Talking about the speed of its expansion, we are told about the things that are performed by humans in a day touching materials, things and what not and then touching their face innumerable times to cause this spread. Every touch is a weapon and the fear of it is more ammunition than a loaded gun. Soon people believe everything and nothing. There is Jude Law as Alan Krumwiede waiting for a moment like this to break his conspiracy ideas from journalism into something more. The idea of being right and influencing people is a power one cannot get enough of. Such is Alan who prophesied through tons of his conspiracies into this one and there is a cure he believes to have identified called forsythia and people began to hunt for this unverified drug other than Alan live telecasting his intake through his blog. There will be people to follow and minds to believe. He though asks the right questions to the Dr. Cheever and tears the facade into reality. The world is crumbling and the governing bodies have no clue on what they are doing.
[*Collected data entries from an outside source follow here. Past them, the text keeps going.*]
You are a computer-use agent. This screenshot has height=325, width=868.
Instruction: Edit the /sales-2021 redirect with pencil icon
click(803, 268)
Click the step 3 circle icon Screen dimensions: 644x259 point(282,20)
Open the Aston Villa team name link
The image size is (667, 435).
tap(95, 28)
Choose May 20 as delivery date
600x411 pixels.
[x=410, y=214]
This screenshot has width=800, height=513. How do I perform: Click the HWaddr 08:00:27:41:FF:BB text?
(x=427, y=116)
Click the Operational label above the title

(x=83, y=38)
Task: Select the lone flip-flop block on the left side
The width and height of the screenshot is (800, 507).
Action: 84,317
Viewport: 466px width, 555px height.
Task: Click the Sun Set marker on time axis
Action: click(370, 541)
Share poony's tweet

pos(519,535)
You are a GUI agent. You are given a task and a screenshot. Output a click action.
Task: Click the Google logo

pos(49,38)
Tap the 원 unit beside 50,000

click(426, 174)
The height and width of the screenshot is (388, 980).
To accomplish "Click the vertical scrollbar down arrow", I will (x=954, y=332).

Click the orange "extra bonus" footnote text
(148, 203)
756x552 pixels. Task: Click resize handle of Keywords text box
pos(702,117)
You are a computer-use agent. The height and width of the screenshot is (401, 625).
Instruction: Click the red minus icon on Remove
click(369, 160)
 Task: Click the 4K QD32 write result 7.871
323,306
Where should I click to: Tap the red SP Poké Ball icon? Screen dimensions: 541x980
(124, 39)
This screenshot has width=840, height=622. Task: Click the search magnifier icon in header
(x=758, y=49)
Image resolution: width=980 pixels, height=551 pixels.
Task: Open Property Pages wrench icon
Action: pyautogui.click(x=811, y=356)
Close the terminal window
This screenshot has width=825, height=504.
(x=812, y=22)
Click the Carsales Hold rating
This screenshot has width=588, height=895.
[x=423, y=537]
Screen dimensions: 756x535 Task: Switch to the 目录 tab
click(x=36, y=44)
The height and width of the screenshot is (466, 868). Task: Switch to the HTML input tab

Soderbergh is a master in presenting reality with a classiness. His darkest depressing setting have a powerful magnetism. Here there are so many characters spun in the daily life of this deadly disease and making progress from genuine sacrifices, fear, sadness and pain. Dr. Ally Hextall (Jennifer Ehle) is one such and while we have seen so many films that has a character using them as a lab rat for their discovery, Soderbergh makes it a mellow chanting of bad idea and makes it a serene experience in the process.

“Contagion” is not your ordinary bloody post apocalyptic movie. It is not interested in the chaos that are displayed through the media or people running around in famous spots as the world is reduced into snippets of world monuments and the crushing of it. It is interested in the people who would be directly dealing with it and then the people we will forget in the midst of our busy lives and those are none other than ourselves. He is a man of details and here he gives a clinical approach. That might detach the sensitivity and humanity element but it is every bit effective and keeps you glued. You might not be relieved or rewarded a cinematic finale but it has a sweet finish that is more cinematic and more real.